Mark O. Huising
Mark O. Huising, PhD, Professor, Neurobiology, Physiology and Behavior Physiology and Membrane Biology, University of California, Davis
Research Description: One of the signals studied by the Huising lab is called Corticotropin Releasing Factor (CRF), a stress peptide initially identified as the main hypothalamic factor that triggers the stress response by acting on the pituitary gland. Interestingly, insulin-producing beta cells in the pancreas can directly respond to CRF, leading to increased insulin release, enhanced beta cell growth, and reduced cell death under inflammatory conditions—an encouraging set of benefits from a single molecule. Urocortin3 (Ucn3), a peptide related to CRF, is highly expressed by mature beta cells. The lab discovered that Ucn3 is co-released with insulin and triggers somatostatin release from nearby delta cells, which then inhibits insulin secretion.
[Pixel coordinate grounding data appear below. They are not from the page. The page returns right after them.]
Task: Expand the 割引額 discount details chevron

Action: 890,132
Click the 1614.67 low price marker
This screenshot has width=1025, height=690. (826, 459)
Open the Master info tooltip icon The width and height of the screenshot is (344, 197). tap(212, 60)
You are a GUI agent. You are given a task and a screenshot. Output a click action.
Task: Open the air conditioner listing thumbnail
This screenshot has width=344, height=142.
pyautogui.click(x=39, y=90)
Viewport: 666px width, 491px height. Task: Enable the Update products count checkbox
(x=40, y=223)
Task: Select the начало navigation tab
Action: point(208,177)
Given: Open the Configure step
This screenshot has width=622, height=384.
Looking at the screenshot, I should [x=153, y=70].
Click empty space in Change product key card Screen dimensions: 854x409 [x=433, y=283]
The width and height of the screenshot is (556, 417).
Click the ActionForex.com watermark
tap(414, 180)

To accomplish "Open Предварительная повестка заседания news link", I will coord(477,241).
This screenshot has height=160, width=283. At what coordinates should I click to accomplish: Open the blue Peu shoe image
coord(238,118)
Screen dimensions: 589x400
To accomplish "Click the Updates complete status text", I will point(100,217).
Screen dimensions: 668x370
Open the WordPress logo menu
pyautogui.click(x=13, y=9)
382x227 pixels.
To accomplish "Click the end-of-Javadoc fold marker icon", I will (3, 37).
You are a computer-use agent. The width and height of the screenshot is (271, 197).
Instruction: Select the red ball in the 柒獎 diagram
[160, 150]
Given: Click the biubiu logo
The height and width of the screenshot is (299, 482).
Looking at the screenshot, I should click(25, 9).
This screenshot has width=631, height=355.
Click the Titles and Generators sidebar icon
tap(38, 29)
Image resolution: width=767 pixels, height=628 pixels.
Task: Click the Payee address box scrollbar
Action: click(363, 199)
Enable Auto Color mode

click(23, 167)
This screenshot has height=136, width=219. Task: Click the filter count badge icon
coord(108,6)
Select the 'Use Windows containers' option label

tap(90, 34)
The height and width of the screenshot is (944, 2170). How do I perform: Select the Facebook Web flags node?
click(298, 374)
This creates a negative feedback loop, reducing insulin secretion once glucose levels are adequately lowered. Additionally, Ucn3 distinguishes mature, functional beta cells from their immature precursors, a property that is particularly useful for tracking the development of mature, glucose-responsive beta cells from embryonic or induced pluripotent stem cells. CRF and Ucn3 are just two examples of signaling molecules that act directly on the pancreas, adding complexity to the network of signals regulating beta cell mass and the pancreas’s insulin and glucagon production. My team aims to uncover the impact of these local pancreatic CRF family signaling pathways on glucose metabolism in both healthy and diabetic individuals.